V2 Pool Implementation Prompts - Phase 3: Error Handling and Recovery (REVISED)
Session 3.1: Pool Error Handler
Prompt 3.1.1 - Create Pool Error Handler
We're implementing Phase 3 of the V2 Pool design, specifically comprehensive error handling.
First, read these files to understand requirements:
1. Read docs/V2_POOL_TECHNICAL_DESIGN_4_ERROR_HANDLING.md section "Error Classification and Hierarchy"
2. Read lib/dspex/adapters/error_handler.ex to understand existing error handling
3. Check if exists: ls lib/dspex/python_bridge/pool_error_handler.ex
Create lib/dspex/python_bridge/pool_error_handler.ex with:
1. Module declaration and moduledoc
2. Error category type definitions
3. Error context type definition
4. The wrap_pool_error/2 main function
5. Retry delay configuration map
Show me:
1. Complete type definitions
2. The @retry_delays configuration
3. Initial wrap_pool_error implementation
Prompt 3.1.2 - Implement Error Classification
Let's implement the error classification logic.
First, re-read:
1. docs/V2_POOL_TECHNICAL_DESIGN_4_ERROR_HANDLING.md "Error Decision Matrix" table
2. Your current pool_error_handler.ex file
3. The error types we need to handle
Implement these private functions:
1. categorize_error/1 - maps error tuples to categories
2. determine_severity/2 - assigns severity based on category and context
3. determine_recovery_strategy/3 - decides recovery approach
4. upgrade_severity/1 helper function
Show me:
1. Complete categorize_error with all error patterns
2. Severity determination logic with context consideration
3. Recovery strategy selection
Prompt 3.1.3 - Add Retry Logic
Let's implement retry decision functions.
First, review:
1. The @retry_delays map you defined
2. docs/V2_POOL_TECHNICAL_DESIGN_4_ERROR_HANDLING.md retry strategies
3. How ErrorHandler.should_retry? works
Implement:
1. should_retry?/2 that considers strategy and attempt count
2. get_retry_delay/2 that returns appropriate delay
3. format_for_logging/1 for detailed error logs
4. Integration with base ErrorHandler
Show me:
1. Complete should_retry? implementation
2. Retry delay calculation with all strategies
3. Formatted logging output example
Prompt 3.1.4 - Test Error Handler
Let's test the pool error handler.
First, check test directory:
1. Run: ls test/dspex/python_bridge/
2. Create if needed: mkdir -p test/dspex/python_bridge/
Create test/dspex/python_bridge/pool_error_handler_test.exs with:
1. Test error categorization for all error types
2. Test severity determination with various contexts
3. Test recovery strategy selection
4. Test retry delays for each strategy
5. Test error context preservation
6. Test logging format
Run tests:
1. mix test test/dspex/python_bridge/pool_error_handler_test.exs
2. Show me complete test file
3. Show test results
Session 3.2: Circuit Breaker Implementation
Prompt 3.2.1 - Create Circuit Breaker
Let's implement the circuit breaker pattern.
First, read:
1. docs/V2_POOL_TECHNICAL_DESIGN_4_ERROR_HANDLING.md section "Circuit Breaker Implementation"

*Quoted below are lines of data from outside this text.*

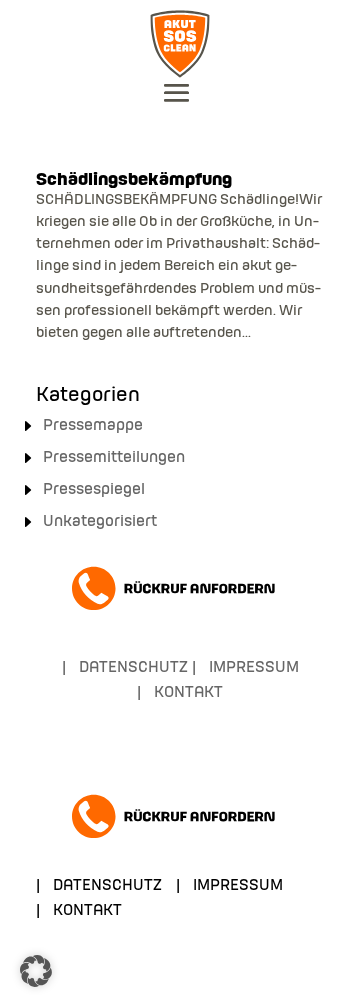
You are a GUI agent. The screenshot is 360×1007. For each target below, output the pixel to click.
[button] (36, 971)
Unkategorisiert (100, 522)
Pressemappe (93, 426)
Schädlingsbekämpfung (134, 180)
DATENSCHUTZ (133, 668)
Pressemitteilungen (114, 458)
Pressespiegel (94, 490)
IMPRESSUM (254, 668)
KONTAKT (188, 693)
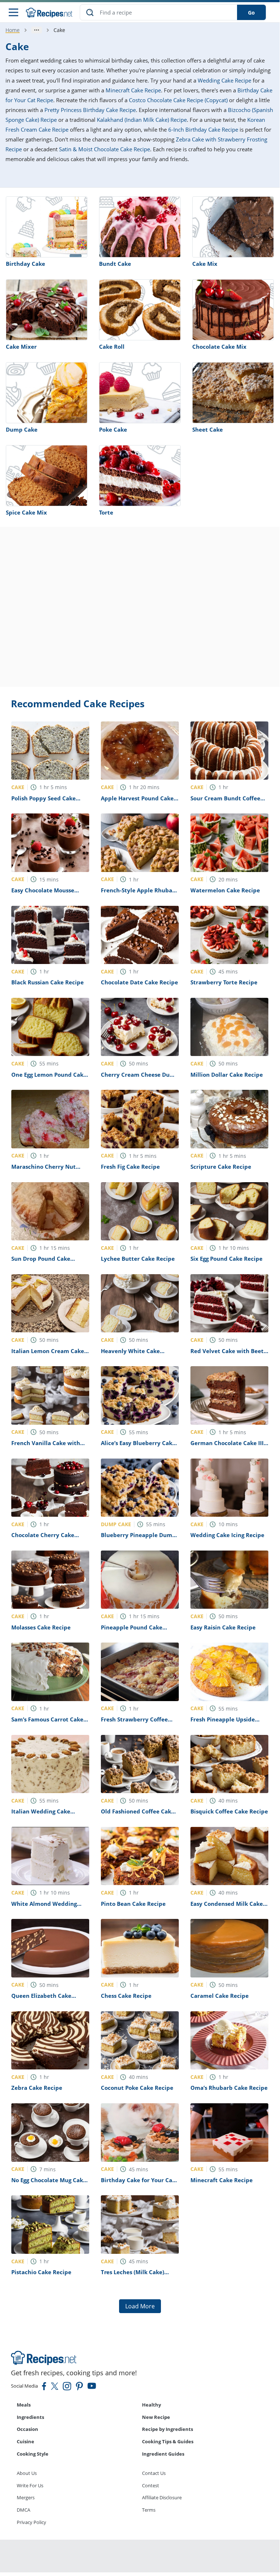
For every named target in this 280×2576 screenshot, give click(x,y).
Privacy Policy (31, 2522)
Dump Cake (22, 429)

2. Understand the three states: closed, open, half-open
3. Check: ls lib/dspex/python_bridge/circuit_breaker.ex
Create lib/dspex/python_bridge/circuit_breaker.ex with:
1. GenServer setup with use GenServer
2. Type definitions for states and circuit record
3. Default configuration map
4. start_link and init functions
5. State storage structure
Show me:
1. Complete type definitions
2. Default configuration values
3. GenServer initialization
Prompt 3.2.2 - Implement Circuit Logic
Let's implement core circuit breaker functionality.
First, review:
1. Your current circuit_breaker.ex structure
2. State transition rules from design doc
3. How timeouts trigger state changes
Implement:
1. with_circuit/3 main execution function
2. State checking logic (closed/open/half-open)

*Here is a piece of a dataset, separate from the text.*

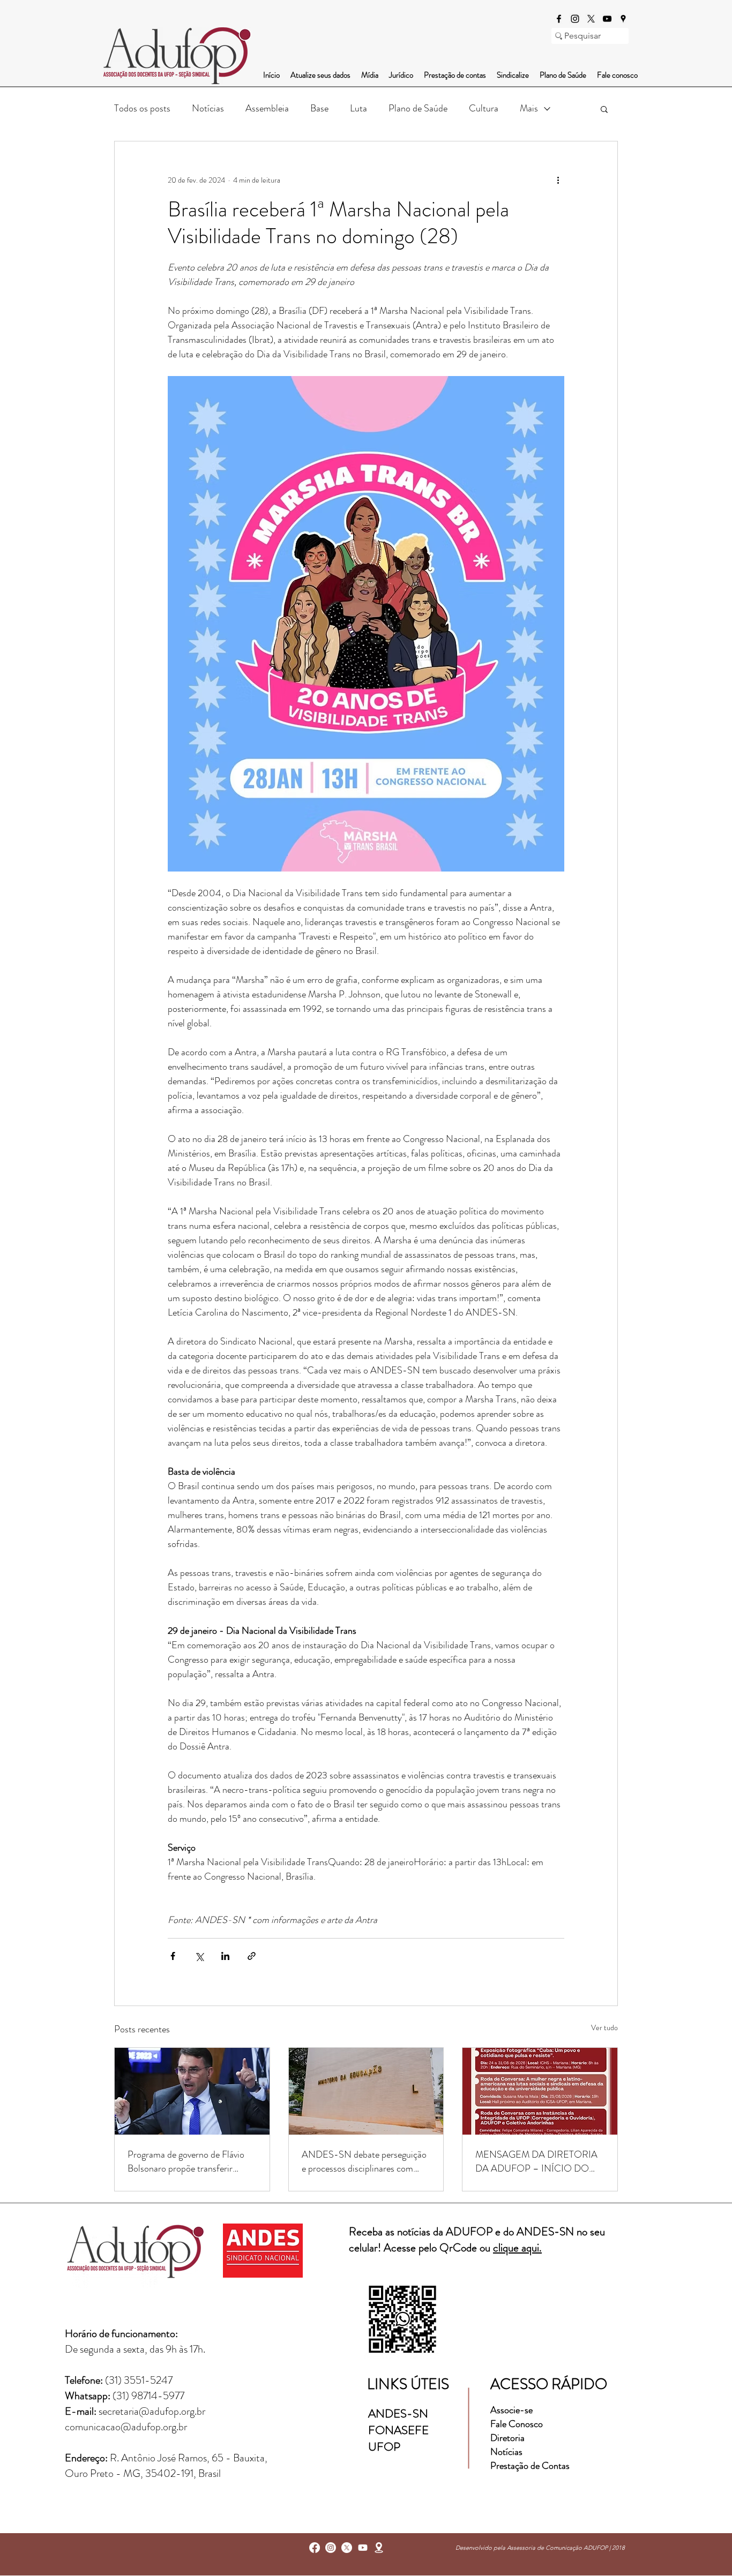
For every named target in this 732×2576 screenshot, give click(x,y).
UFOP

3. execute_and_track/3 for operation execution
4. Transition decision logic
5. Telemetry event emission
Show me:
1. Complete with_circuit implementation
2. How each state is handled
3. State transition logic
Prompt 3.2.3 - Add Circuit Operations
Let's add circuit breaker operations.
First, understand requirements:
1. Success/failure recording
2. State querying
3. Manual reset capability
4. Statistics tracking
Implement these functions:
1. record_success/1 - updates success count
2. record_failure/2 - updates failure count
3. get_state/1 - returns current state
4. reset/1 - manually resets circuit
5. Helper functions for state transitions
Show me:
1. All public API functions
2. State update logic
3. How manual reset works
Prompt 3.2.4 - Test Circuit Breaker
Let's comprehensively test the circuit breaker.
Create test/dspex/python_bridge/circuit_breaker_test.exs with:
1. Test opens after threshold failures
2. Test transitions to half-open after timeout
3. Test closes after successful recovery
4. Test half-open request limiting
5. Test concurrent operations
6. Test manual reset
Include:
1. Helper to simulate time passing
2. Concurrent operation tests
3. State transition verification
Run tests and show results.
Session 3.3: Retry Logic Implementation
Prompt 3.3.1 - Create Retry Module
Let's implement sophisticated retry logic.
First, read:
1. docs/V2_POOL_TECHNICAL_DESIGN_4_ERROR_HANDLING.md section "Retry Logic Implementation"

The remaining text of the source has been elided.